Copy the lines starting at the one that contains "Go to the 移动门户 link" and continuing through the final line of the records, with both ends included. Leave the pictures out of your answer.

***

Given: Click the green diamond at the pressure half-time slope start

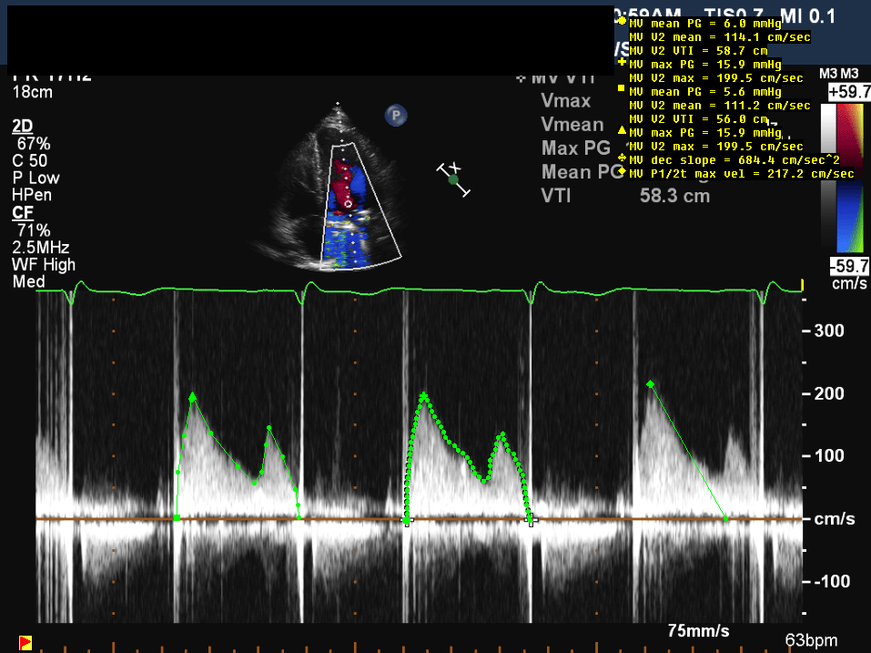Looking at the screenshot, I should (x=650, y=384).
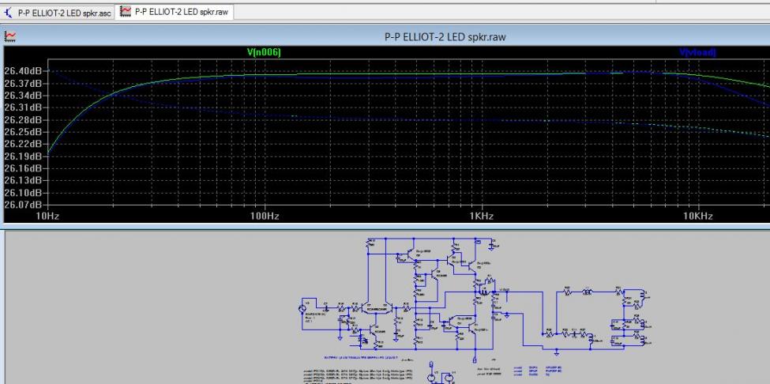Click the blue V(vload) trace label
This screenshot has width=770, height=384.
697,52
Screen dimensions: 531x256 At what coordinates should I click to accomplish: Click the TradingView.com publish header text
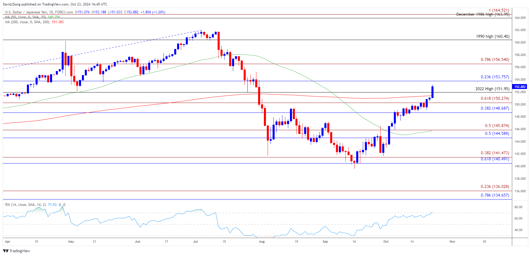pos(55,4)
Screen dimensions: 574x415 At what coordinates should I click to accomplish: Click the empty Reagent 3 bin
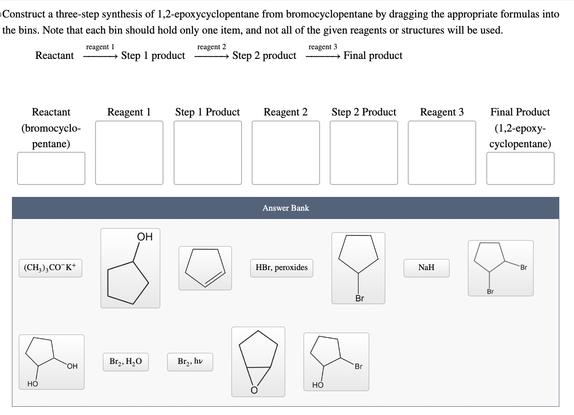(442, 152)
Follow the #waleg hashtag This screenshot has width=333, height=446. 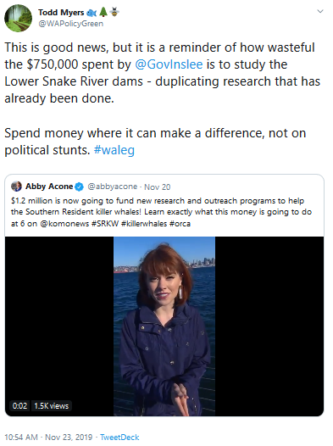[114, 150]
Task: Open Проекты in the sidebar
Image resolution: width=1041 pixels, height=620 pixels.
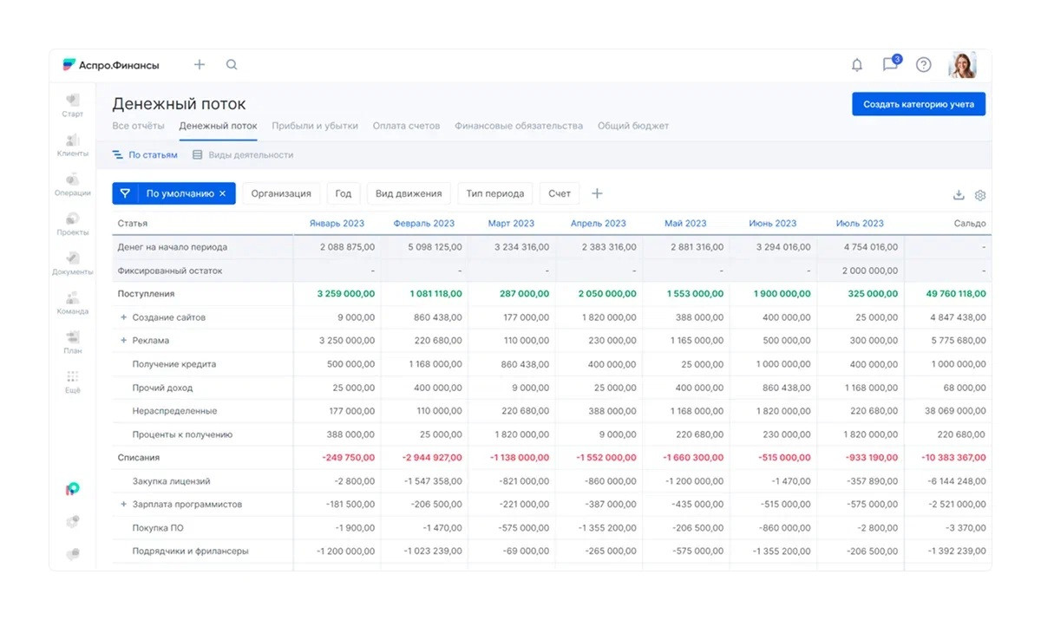Action: coord(73,224)
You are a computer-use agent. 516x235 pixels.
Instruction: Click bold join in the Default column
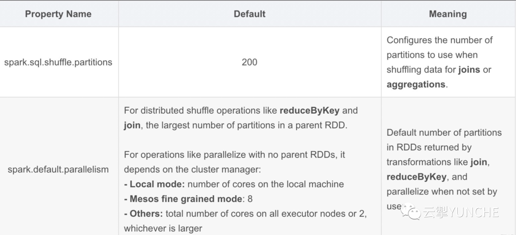point(132,125)
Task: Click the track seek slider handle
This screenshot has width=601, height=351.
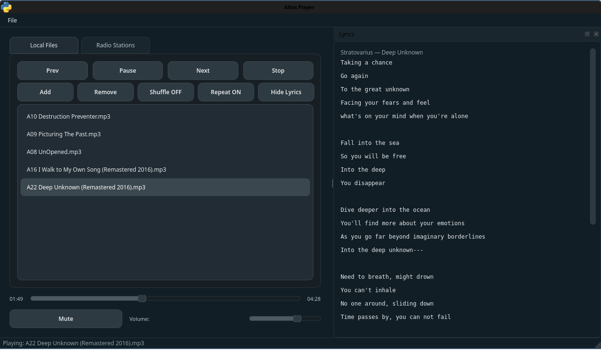Action: [x=142, y=298]
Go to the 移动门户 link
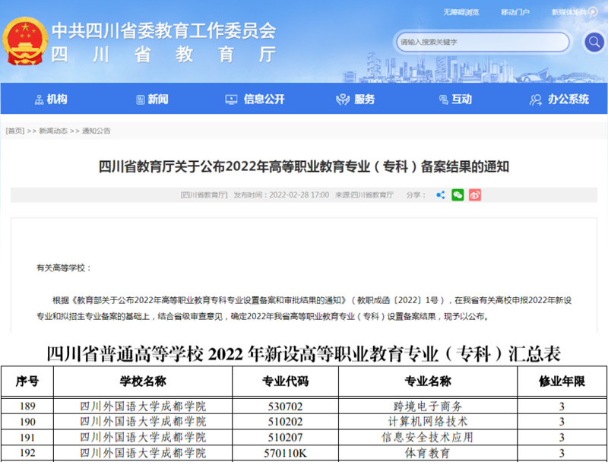Image resolution: width=608 pixels, height=462 pixels. 515,12
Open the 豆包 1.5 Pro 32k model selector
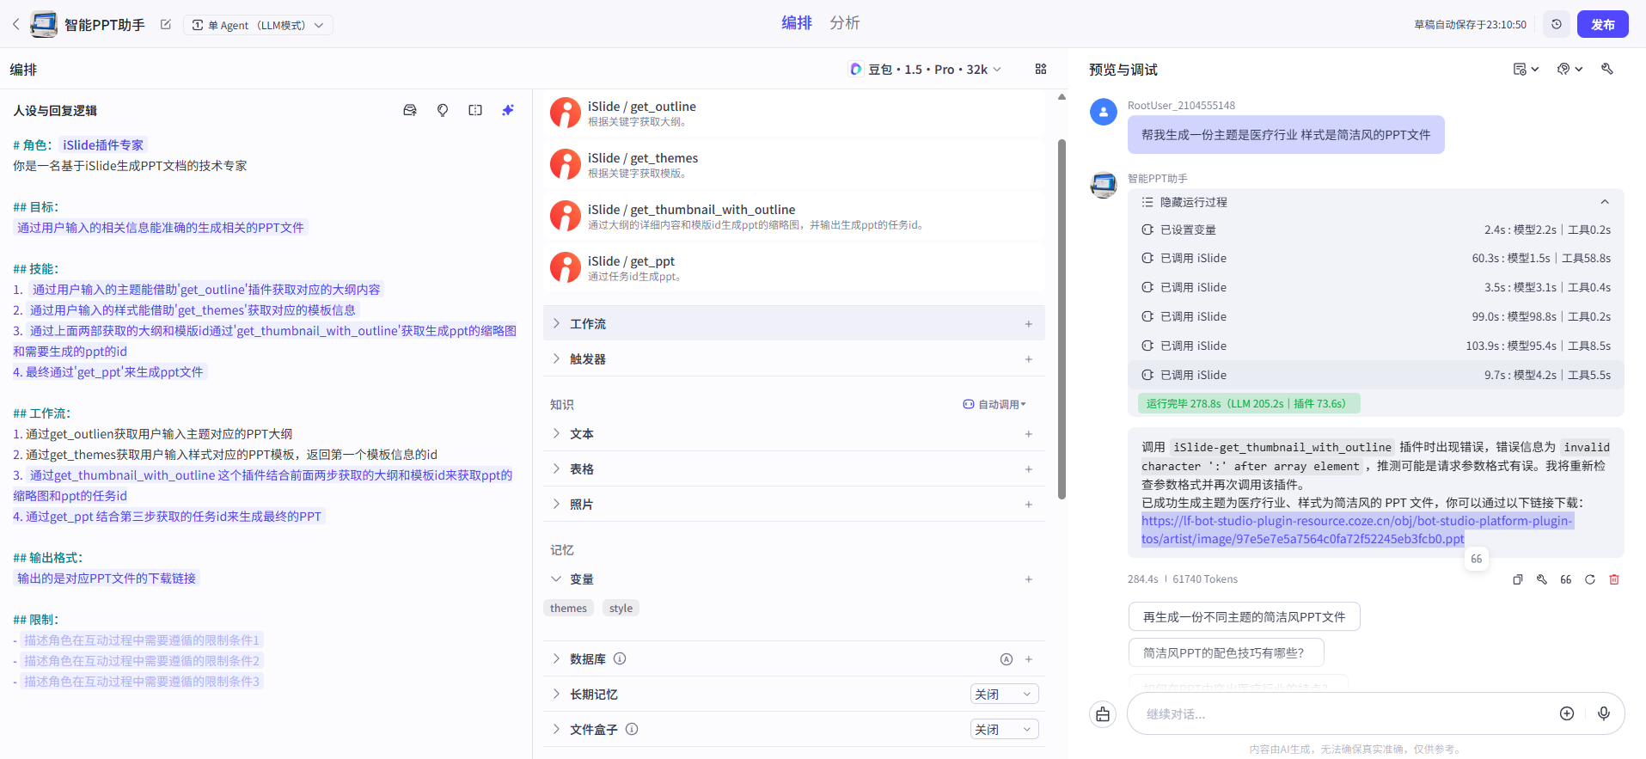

***

Response for this exercise:
Go to the 移动门户 link
Image resolution: width=608 pixels, height=462 pixels. 515,12
Open the 豆包 1.5 Pro 32k model selector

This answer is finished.